## What is expected
Can you edit these lines so that every "red marker" becomes "red pin", with everything else left as it is?

## Click-target data
★ ★ ★

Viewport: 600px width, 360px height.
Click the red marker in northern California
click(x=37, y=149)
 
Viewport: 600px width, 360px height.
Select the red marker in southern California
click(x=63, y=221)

★ ★ ★

## Response
Viewport: 600px width, 360px height.
Click the red pin in northern California
click(x=37, y=149)
 
Viewport: 600px width, 360px height.
Select the red pin in southern California
click(x=63, y=221)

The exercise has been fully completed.